§ RECORDS FOR THE TASK
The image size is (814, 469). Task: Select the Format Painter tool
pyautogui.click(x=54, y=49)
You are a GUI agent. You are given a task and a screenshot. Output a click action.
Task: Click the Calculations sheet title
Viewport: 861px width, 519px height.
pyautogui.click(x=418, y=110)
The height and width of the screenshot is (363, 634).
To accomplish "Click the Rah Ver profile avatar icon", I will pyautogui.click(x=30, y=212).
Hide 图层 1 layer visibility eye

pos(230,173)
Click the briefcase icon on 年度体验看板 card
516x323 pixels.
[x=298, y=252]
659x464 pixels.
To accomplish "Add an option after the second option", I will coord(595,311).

§ TASK DIRECTIONS
In the entries above, find each line with the word "will" and return it.

§ YOUR SOLUTION
To accomplish "Click the Rah Ver profile avatar icon", I will pyautogui.click(x=30, y=212).
To accomplish "Add an option after the second option", I will coord(595,311).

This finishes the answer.